Does anyone know how I should go about finding theta? I was hoping that it was going to be 45 degrees, but I don't think that it is, and now I don't know where to go.

2. May 27, 2008

alphysicist

Hi jesuslovesu,

Could the statement of the problem be wrong here? It states that the angle phi is the launch angle of the ball relative to the incline, and theta is the angle of the incline itself (relative to the ground). Were those supposed to be switched?

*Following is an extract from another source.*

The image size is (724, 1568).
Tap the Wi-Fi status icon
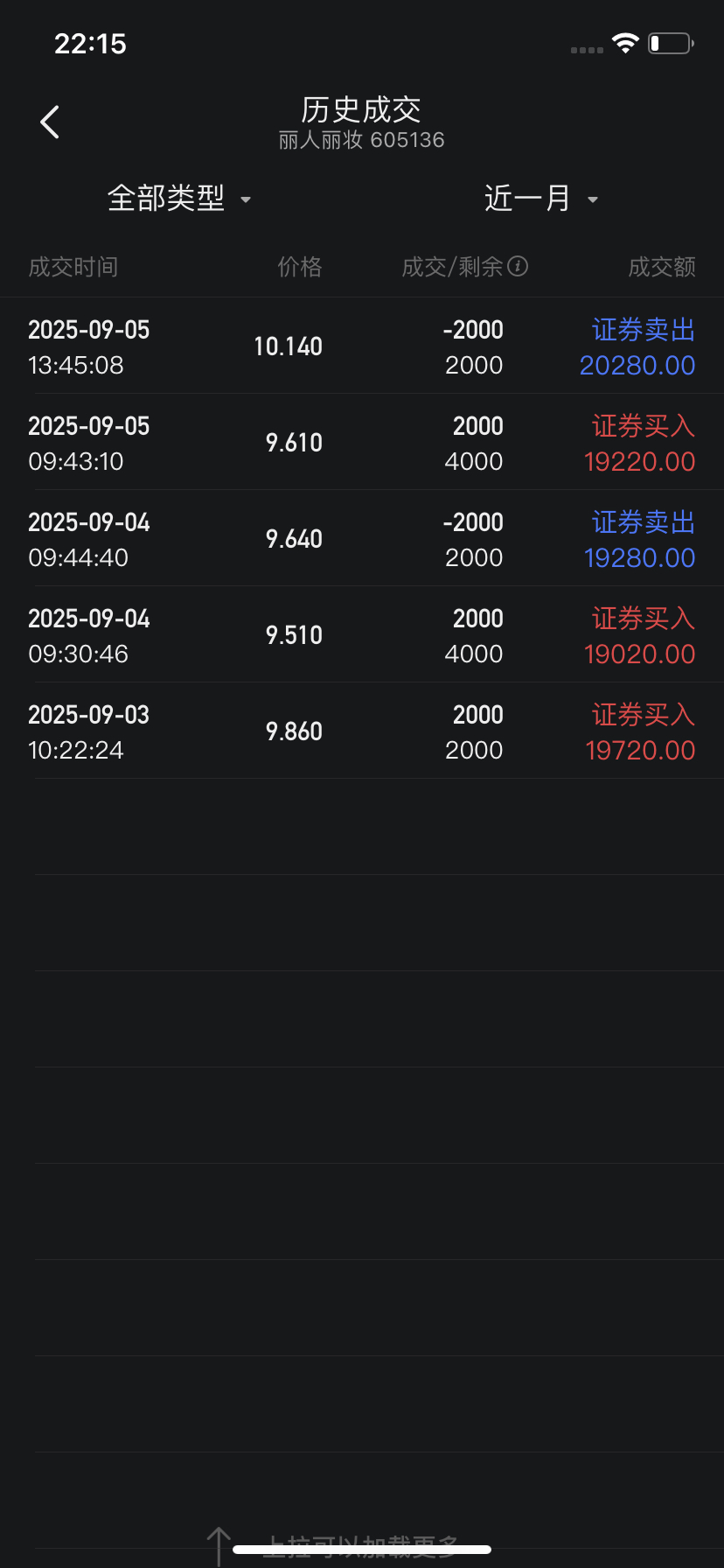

If those definitions were true, then for level ground, theta=0, which means that your range formula in part 1 gives zero (since it has a sin(theta) in the numerator).

3. May 27, 2008

jesuslovesu

Oh my bad, sorry yes, theta is the angle of the ball's velocity and phi is the angle of the incline.

4. May 27, 2008

Phizyk

$$s=Rcos\phi$$
$$v_{YO}=v_{0}sin(\phi+\theta)$$
$$v_{XO}=v_{0}cos(\phi+\theta)$$
$$h=v_{YO}t-\frac{gt^{2}}{2}$$
$$s=v_{XO}t$$
so
$$t=\frac{Rcos\phi}{v_{0}cos(\phi+\theta)}$$
so
$$\frac{gR^{2}cos^{2}\phi}{2v_{0}^{2}cos^{2}(\phi+\theta)}+Rsin\phi-\frac{Rsin(\phi+\theta)cos\phi}{cos(\phi+\theta)}=0$$
so
$$R=0$$ or $$R=\frac{2v_{0}^{2}cos(\phi+\theta)sin\theta}{cos^{2}\phi}$$

5. May 27, 2008

Phizyk

$$\frac{dR}{d\theta}=cos\theta{cos(\phi+\theta)}-sin\theta{sin(\phi+\theta)}=0$$
but
$$cos(\phi+\theta)=cos\theta{cos\phi}-sin\theta{sin\phi}$$
$$sin(\phi+\theta)=sin\phi{cos\theta}+cos\phi{sin\theta}$$
to equation
$$\frac{dR}{d\theta}=cos\phi(cos^{2}\theta-sin^{2}\theta)-2sin\theta{cos\theta}sin\phi=0$$
and
$$cos2\theta=cos^{2}\theta-sin^{2}\theta$$
$$sin2\theta=2sin\theta{cos\theta}$$
so
$$tg2\theta=ctg\phi$$

Last edited: May 27, 2008